# Description of the task
Your answer should be every line of the entries that has the string "Viewport" in it.

Saved entries
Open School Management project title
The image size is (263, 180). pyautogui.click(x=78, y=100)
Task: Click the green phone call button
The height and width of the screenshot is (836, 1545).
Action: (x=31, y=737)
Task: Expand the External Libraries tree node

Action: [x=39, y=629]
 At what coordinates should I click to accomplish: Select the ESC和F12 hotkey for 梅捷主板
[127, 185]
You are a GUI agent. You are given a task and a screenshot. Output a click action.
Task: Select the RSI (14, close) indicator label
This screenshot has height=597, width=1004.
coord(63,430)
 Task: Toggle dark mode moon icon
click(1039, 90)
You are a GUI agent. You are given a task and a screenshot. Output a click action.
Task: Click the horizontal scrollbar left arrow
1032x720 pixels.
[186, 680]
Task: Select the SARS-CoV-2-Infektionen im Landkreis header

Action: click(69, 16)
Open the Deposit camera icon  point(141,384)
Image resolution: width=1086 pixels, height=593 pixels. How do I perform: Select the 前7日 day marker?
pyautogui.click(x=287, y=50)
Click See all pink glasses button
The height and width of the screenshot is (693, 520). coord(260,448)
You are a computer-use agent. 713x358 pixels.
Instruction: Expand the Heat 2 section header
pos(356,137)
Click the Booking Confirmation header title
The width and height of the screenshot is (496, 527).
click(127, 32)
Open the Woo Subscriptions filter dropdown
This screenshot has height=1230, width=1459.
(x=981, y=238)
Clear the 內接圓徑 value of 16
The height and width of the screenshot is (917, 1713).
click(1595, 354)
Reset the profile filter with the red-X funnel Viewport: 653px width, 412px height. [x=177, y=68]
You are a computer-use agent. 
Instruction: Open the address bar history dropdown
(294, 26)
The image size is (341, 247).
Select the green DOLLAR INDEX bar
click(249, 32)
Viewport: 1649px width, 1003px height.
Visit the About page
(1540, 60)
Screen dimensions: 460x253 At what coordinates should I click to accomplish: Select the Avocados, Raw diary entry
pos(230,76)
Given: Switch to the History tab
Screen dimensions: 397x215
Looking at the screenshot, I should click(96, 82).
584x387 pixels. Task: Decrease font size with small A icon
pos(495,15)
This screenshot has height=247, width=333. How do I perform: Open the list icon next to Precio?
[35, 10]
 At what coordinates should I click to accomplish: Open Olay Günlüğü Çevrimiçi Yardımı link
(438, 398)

# Written response
Reset the profile filter with the red-X funnel Viewport: 653px width, 412px height. [x=177, y=68]
Viewport: 1649px width, 1003px height.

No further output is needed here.